Our situation is similar. Our AA is 75/25 and we believe that the 25% is more than enough to cover our retirement needs. So the 75% is invested for the beneficiaries of our estate. This is longer term money, hence equity money.

My only comment on the OP is that he has proposed making some sector bets. A quick study of a quilt chart ( https://www.callan.com/periodic-table ) should lead him to the conclusion that betting on sectors is essentially gambling. The money is theirs to gamble, of course, and it is not critical to their financial situation but it seems to me that the best strategy is a passive one including both total US market and total International market stocks either as two funds or, as in our case, a total world fund.
 
Why would you say that? The OP said that there would be significant estate in excess of retirement funding needs. Of course that must be factored into his plans.

It's standard guidance around here not to factor inheritances into any retirement planning. Bird in the hand, and all that.

People rewrite wills, or live to be 110, or all kinds of things. It's (generally) best to treat it as a windfall, and adjust, after the inheritance is realized, vs. shuffling things around before it happens.
 
^ Or decide to leave all/most of their assets to a charity, a trophy wife/husband, the dog (think Leona Helmsley), or see the will tied up in lawsuits for years. Way too many ways for that "sure thing" to turn out to be something entirely different.
 
It's standard guidance around here not to factor inheritances into any retirement planning. Bird in the hand, and all that.

People rewrite wills, or live to be 110, or all kinds of things. It's (generally) best to treat it as a windfall, and adjust, after the inheritance is realized, vs. shuffling things around before it happens.

Of course. All of those factors certainly have been considered. I assume my folks will live to 95 but likely not the case... if so, we are richer than money can provide if health is fair.

Its just a consideration. Someone who has no inheritance might want to plan different than someone who has a sizable one, maybe they want to plan exactly the same but I doubt it.
 
Of course. All of those factors certainly have been considered.

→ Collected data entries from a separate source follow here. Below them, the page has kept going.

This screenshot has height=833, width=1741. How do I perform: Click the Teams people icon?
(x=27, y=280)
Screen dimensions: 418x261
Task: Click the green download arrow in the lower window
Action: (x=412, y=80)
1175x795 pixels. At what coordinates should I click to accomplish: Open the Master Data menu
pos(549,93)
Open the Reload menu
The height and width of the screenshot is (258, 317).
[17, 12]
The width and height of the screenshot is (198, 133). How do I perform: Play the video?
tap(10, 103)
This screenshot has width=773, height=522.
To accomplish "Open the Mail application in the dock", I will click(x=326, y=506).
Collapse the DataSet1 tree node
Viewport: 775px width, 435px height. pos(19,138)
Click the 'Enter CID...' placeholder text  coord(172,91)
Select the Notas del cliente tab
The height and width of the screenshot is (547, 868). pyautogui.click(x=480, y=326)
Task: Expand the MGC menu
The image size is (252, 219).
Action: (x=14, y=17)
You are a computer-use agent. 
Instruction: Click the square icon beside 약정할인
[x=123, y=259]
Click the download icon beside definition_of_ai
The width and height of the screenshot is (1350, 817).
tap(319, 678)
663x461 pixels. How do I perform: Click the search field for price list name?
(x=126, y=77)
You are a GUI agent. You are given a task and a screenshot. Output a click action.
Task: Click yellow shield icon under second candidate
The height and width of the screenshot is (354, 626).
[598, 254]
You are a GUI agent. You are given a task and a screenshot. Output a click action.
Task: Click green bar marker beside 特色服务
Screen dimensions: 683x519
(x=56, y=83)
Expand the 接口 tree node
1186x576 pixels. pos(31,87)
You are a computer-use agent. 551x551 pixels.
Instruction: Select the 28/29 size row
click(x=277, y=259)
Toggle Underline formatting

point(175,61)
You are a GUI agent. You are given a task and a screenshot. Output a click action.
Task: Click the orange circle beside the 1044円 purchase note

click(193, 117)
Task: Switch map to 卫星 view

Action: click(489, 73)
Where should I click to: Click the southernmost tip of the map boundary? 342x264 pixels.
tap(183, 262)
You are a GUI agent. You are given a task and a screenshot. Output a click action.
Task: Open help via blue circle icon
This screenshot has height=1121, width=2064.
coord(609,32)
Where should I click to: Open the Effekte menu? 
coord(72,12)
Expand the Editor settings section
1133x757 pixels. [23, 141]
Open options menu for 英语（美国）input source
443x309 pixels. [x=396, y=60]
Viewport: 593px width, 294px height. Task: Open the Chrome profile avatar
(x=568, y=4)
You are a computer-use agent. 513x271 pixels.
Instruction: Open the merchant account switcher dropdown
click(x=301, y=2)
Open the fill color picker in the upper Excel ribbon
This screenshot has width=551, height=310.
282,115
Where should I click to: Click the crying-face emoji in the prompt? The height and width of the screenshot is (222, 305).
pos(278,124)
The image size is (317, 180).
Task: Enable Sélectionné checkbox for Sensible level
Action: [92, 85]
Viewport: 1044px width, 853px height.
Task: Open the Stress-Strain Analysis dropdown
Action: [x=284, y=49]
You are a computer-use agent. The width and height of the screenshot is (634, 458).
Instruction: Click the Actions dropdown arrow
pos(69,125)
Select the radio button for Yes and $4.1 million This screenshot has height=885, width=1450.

I assume my folks will live to 95 but likely not the case... if so, we are richer than money can provide if health is fair.

Its just a consideration. Someone who has no inheritance might want to plan different than someone who has a sizable one, maybe they want to plan exactly the same but I doubt it.

I have a sizable inheritance from a sick parent. I plan for none of it. Maybe she gets married and leaves it all to the new husband. Maybe she writes me out of the will and gives it all to the grandkids. Who knows. If I planned on it, I would retire tomorrow.
 
It's standard guidance around here not to factor inheritances into any retirement planning. Bird in the hand, and all that. ...
Got it. I read the OP a little too quickly I think. (Sorry, OP) My impression was that the inheritances were on top of substantial assets -- I guess from the way the OP was talking I assumed that he already had something substantial.

But with 11 years to retirement and a 16 year horizon I would stick to my recommendation anyway. The rationale would vary some, though.
 
It's standard guidance around here not to factor inheritances into any retirement planning. Bird in the hand, and all that.

People rewrite wills, or live to be 110, or all kinds of things. It's (generally) best to treat it as a windfall, and adjust, after the inheritance is realized, vs. shuffling things around before it happens.

+1 I have a dear friend who was counting on an inheritance for his retirement.... he had a falling out with the trustees and ended up with half of what he was counting on.
 
Mom left us a bit of money. I didn't count on it but planned for it to be part of our AA. Something could have happened where it would not have been inherited so our plans had us saving enough to support retirement without it. We used it to pay off the mortgage which of course put us in better position without that monthly expense.